I made a DELICIOUS mac and cheese today that rivalled anyone i made with a roux..and i made it in ONE DISH... a big stainless steel sauce pan

i cooked pasta shells al dente, drained , put em back in hot pan.

i added 2 tablespoons butter, but 1/4 cup of cream, bout half cup of milk, and a nice sized amount of provolone, velvetta, and sharp cheddar, finished with parm reggiano. then cracked pepper, garlic powder, and cayenne.

stirred and it's creamy and thick as all can be. screw sitting there whipping up a roux and dirtying another skillet while making mac.  waste of time in my opinion.

btw, this is for a skillet mac, not one of those casseroles.


Hey - I am wanting to explore new cheeses for mac and cheese. I know i need some velveeta in there for creaminess, but what are some other delicious cheeses i can add in to my mac.  skillet dish again, not oven.


----------



## ironchef (Apr 30, 2006)

MLB, the title of your thread should be "Macaroni and Cheese + Roux = Pointless", not minus right? Because you're saying that a roux is not needed.

Anyway, back to your question, look for soft or semi-soft cheeses as the base, and try to go for a theme so that you can taste the cheeses better. As long as you melt the cheese properly, velveeta is not needed.

For example, for Italian, you could use:

Marscapone
Fontina
Boschetto 'al Tartufo
Parm or Pecorino-Romano

French:

Montrachet
Boursin
Camembert
Babybeh

Mexican:

Queso Asadero
Queso Requeson
Queso Cotija
Queso Anejo


----------



## Mylegsbig (Apr 30, 2006)

is french shells and cheese good?

Give me a quick off the top of your head recipe for french mac and cheese if you will, using 2-3 cheeses.  And of course the ratios to use.

Ive never made a dish like this and have never really eaten french chese.

jusr give me some basics, a good starter mac and cheese dish with french cheese.  will be using sea shells,and will be a skillet dish.  any good seasonings go good with french cheese?

Cheers.


----------



## amber (Apr 30, 2006)

Pick three of the french cheeses that iron chef suggested and melt them down as you did with the one you made today.  Sea shells will work just fine, I usually use elbow macaroni for my mac and cheese.  Not sure which seasonings would be best, but I would go with whatever ones you like.  A hot salsa is really good mixed in too!  I like Newmans' brand.


----------



## ironchef (Apr 30, 2006)

I don't really know MLB, I was just tossing out an idea. I've done the Italian version but with risotto, never with pasta. As far as proportions, I use equal parts of whatever cheese I'm using. I would do the Italian version because it would be easier to find I think then the French cheese.

With the amount of liquid you're using in your original recipe, plus the residual liquid from the pasta, I'm guessing that you'll need between 1 1/2 to 2 cups of cheese. I would probably use:

1/3 c. Marscapone
1/3 c. Fontina
1/3 c. Montasio
1/3 c. Parmesano-Reggiano

Add more cheese if needed to achieve the consitency you want. 

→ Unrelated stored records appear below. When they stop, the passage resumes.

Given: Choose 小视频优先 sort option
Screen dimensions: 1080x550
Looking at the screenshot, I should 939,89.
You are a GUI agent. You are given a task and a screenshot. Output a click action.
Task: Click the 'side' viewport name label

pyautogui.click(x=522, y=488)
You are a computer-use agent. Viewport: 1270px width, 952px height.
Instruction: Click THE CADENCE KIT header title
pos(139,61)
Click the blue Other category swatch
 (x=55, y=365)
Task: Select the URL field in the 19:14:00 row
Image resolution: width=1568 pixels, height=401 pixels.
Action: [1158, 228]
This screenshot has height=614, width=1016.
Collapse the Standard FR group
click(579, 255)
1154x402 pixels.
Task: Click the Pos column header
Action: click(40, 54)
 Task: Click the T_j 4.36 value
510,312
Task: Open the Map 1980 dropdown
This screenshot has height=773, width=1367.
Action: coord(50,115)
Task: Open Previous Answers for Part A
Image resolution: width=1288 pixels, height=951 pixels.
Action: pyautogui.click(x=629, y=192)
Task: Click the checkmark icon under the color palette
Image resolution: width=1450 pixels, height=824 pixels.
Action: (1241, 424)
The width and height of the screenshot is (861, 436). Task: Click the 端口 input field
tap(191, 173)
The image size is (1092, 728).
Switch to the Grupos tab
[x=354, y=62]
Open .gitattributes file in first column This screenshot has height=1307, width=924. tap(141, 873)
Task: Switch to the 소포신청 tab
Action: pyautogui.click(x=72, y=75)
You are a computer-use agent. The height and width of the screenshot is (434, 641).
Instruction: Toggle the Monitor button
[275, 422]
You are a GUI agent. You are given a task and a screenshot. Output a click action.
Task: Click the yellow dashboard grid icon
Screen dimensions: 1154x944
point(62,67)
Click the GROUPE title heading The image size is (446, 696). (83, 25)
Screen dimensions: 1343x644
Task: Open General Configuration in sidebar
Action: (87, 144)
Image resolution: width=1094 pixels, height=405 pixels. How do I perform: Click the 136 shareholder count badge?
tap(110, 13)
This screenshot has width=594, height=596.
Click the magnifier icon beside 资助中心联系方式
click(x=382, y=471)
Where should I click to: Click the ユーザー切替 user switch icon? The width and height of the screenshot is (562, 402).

I don't think you really need seasonings other than salt and pepper to taste because you'll want the flavor of the cheese to be the star of the dish. Maybe chopped parsley or a dash of cayenne pepper would be all you'd want to add.


----------



## Constance (Apr 30, 2006)

MLB, the one you made sounds delicious. Velveeta is ideal for macaroni and cheese. It is bland, though, and I think you really woke it up!

Suggestions:

Cream cheese is good in macaroni...you could mix it with herbs to mimic Boursin, if you wanted. Just about any other cheese would blend with that. 

My first MIL made a delicious mac & cheese that was crunchy on the outside and moist and creamy inside. She just used cream and butter and a hard yellow cheese that melted into strings...Colby, I think. She topped it with pieces of butter, then put in the oven, uncovered...don't remember for how long. That's been a long time ago...40 years, actually. 

I think a good bleu cheese would be outstanding in mac'n cheese. I have a recipe that calls for half and half, Monteray Jack, cream cheese, bleu cheese and parmesan. 

I like buttered bread crumbs on top of my macaroni sometimes. I make them myself out of odds and ends of bread that I let set out on a plate to dry out all day. If they don't get dry enough, I toast them on med/low heat for a few minutes in the oven. They go in the food processer, and then into a skillet with a little melted butter. Once they are all coated, put them on top and put pan in oven.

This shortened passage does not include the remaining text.